• [Source]:
^^^^^^^^^^^^^^^^

Le plus grand cinéaste en activité, Steven Spielberg, n'a jamais été aussi prolifique. C'est peut-être un peu en réaction à sa fameuse " prophétie " sur l'avenir du cinéma d'il y a 2 ans, où lui et son vieux complice George Lucas faisaient part de leur inquiétude en prédisant une "implosion" du système lorsque plusieurs tentpoles seraient amené à faire un bide au box-office. Vision pas franchement rassurante, qui est quelque part assez ironique puisque, après avoir défini le cinéma mainstream tel qu'il est aujourd'hui grâce aux premiers blockbusters Les Dents de la Mer et Star Wars, Spielberg et Lucas prédisent désormais sa fin, en justifiant cela par l'augmentation des coûts de production, du prix des places et enfin par la multiplication des écrans. Ce qui est sûr, c'est que le célèbre entertainer semble accélérer la cadence : moins d'un an après le très humaniste Pont des Espions et même pas 2 ans avant la sortie du très attendu Ready Player One, transposition ciné du best seller SF d' Ernie Cline, l'immense réalisateur présente aujourd'hui son Bon Gros Géant hors compétition au 69ème Festival de Cannes.
Adaptation " live " du roman pour enfants de Roald Dahl, Le Bon Gros Géant est, en réalité, un projet dans les cartons de Disney depuis plus de 20 ans - initié à l'origine en 1993 par le couple Kathleen Kennedy et Frank Marshall, avec feu Robin Williams dans le rôle du géant, mais hélas abandonné à cause d'une technologie CGI pas suffisamment avancée à l'époque pour mettre en images l'écrit de Dahl - qui compte aujourd'hui dans ses rangs Mark Rylance, oscarisé, à raison, pour son rôle dans Le Pont des Espions, la novice Ruby Barnhill ainsi que les confirmés Rafe Spall, Jemaine Clement, Penelope Wilton, Rebecca Hall et Bill Hader. Derrière la caméra, on retrouve des habitués de Spielberg ( Michael Kahn, Janusz Kaminski, la regrettée Melissa Mathison, décédée en novembre dernier, à la plume du scénario du film, ainsi que le légendaire John Williams à la musique), mais aussi Robert Stromberg, crédité ici chef décorateur et connu pour avoir officié sur le génial Avatar et plusieurs adaptations live de célèbres contes plus ou moins réussies ( Alice au pays des merveilles, Le Monde fantastique d'Oz, Maléfique). Enfin, comme avec Les Aventures de Tintin, Spielberg a décidé d'utiliser la technique, encore controversée, de la performance capture pour représenter le personnage et l'univers de Dahl, un choix qui paraît tout à fait justifié quand on voit le résultat.

^^^^^^^^^^^^^^^^

• [Données fournies]:
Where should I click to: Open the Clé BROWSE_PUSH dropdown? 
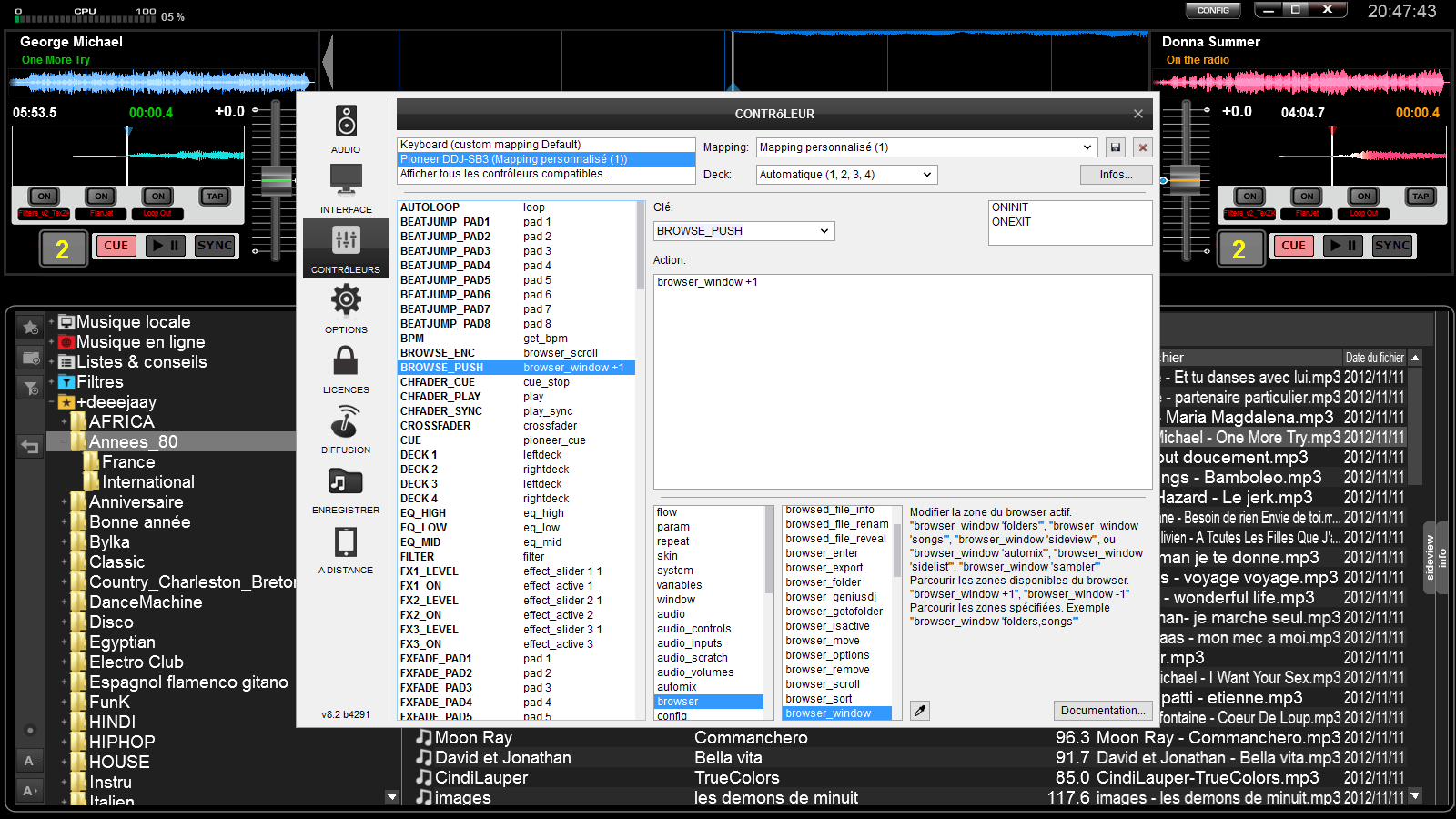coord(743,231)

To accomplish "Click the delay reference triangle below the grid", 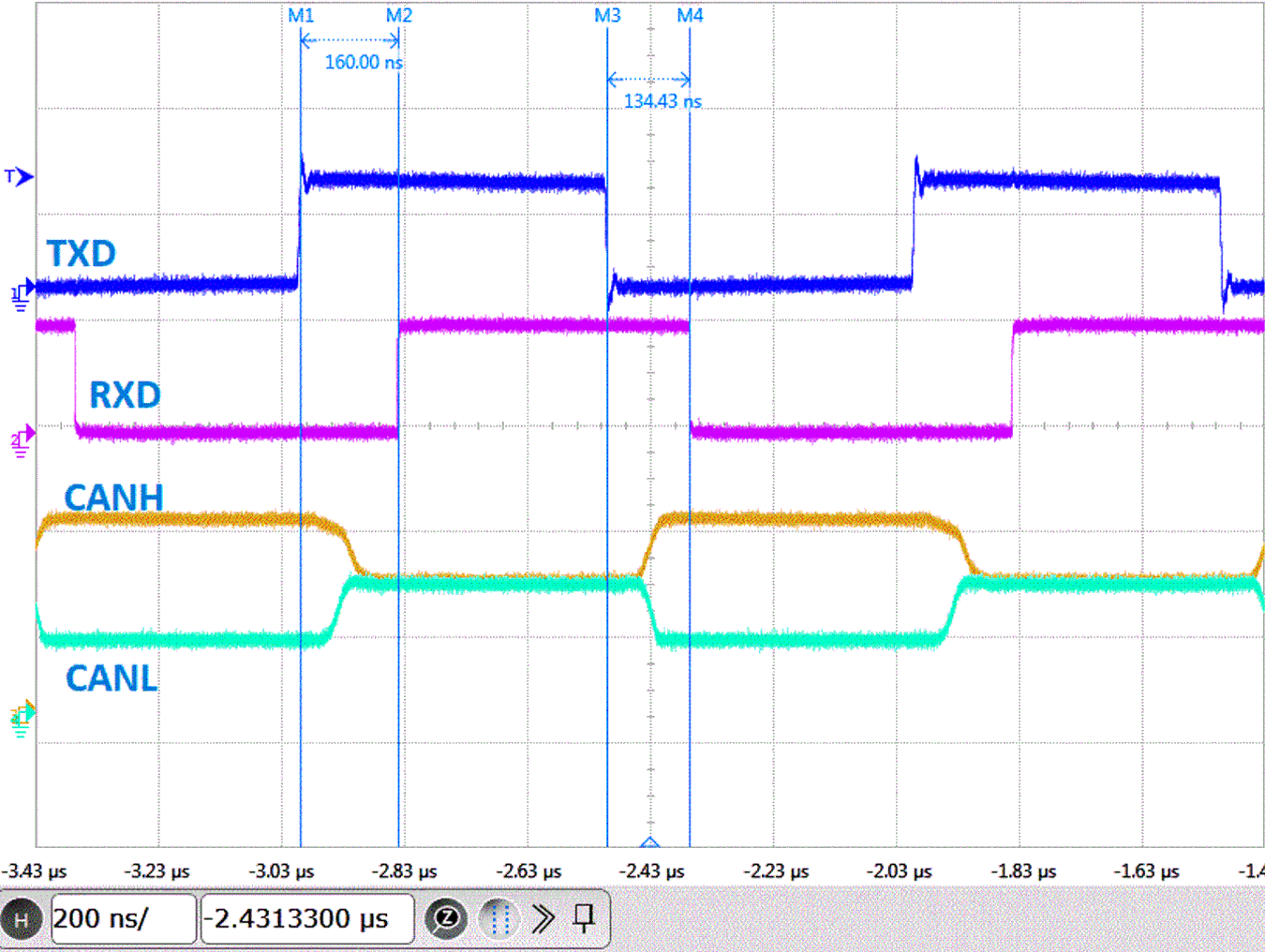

^^^^^^^^^^^^^^^^

• [Objectif 1]:
Répondez aux questions suivantes sur l'article sur Le Bon Gros Géant, une réponse par ligne, marquée de la même lettre.
(a) Dans quel festival le film est-il présenté ?
(b) En quelle année le projet a-t-il été initié à l'origine ?
(c) Qui compose la musique du film ?
• [Objectif 2]: Rédigez, s'il vous plaît, la suite de l'article sur Le Bon Gros Géant en partant de sa dernière phrase.
Les données ont une autre provenance que l'article.

• [Résultat 1]:
(a) Hors compétition au 69ème Festival de Cannes.
(b) En 1993.
(c) John Williams.

• [Résultat 2]:
L'histoire du Bon Gros Géant raconte la rencontre entre Sophie, une fillette de 10 ans, et un gentil géant, qui va lui faire découvrir les merveilles et les dangers du Pays des Géants. Mais quand des méchants géants mangeurs d'hommes sèment la terreur, Sophie, épaulée par le Bon Gros Géant et la reine d'Angleterre se lancent dans une aventure épique pour les stopper. A l'issue de la projection, le constat est frappant : Le Bon Gros Géant est une adaptation respectueuse du roman de Roald Dahl, qui communie parfaitement avec l'humanisme et la générosité de Spielberg. Les festivités sont lancées à vitesse grand V : en quelques scènes à peine, on réalise à quel point le personnage de Sophie s'apparente parfaitement aux chimères et au discours du réalisateur américain, avec l'impression de revivre, au plan près, l'excellente ouverture de Hook : la fillette intrépide, élevée dans un orphelinat londonien, puis enlevée par une créature fantastique venant la chercher à travers une fenêtre ouverte pour la transporter dans les rues de la City jusqu'au bout du monde, dans un univers merveilleux. La découverte d'une galaxie féérique, l'extraordinaire amitié entre un géant et une fillette, la magie des rêves révélée...tout cela rappelle le plus mal aimé des Spielberg (avec Indiana Jones 4), mais ici, la mayonnaise prend davantage. Comme si Spielberg avait appris de cet "échec" (échec entre guillemets, au sens où Hook est tout de même dotée de qualités) pour livrer un meilleur produit.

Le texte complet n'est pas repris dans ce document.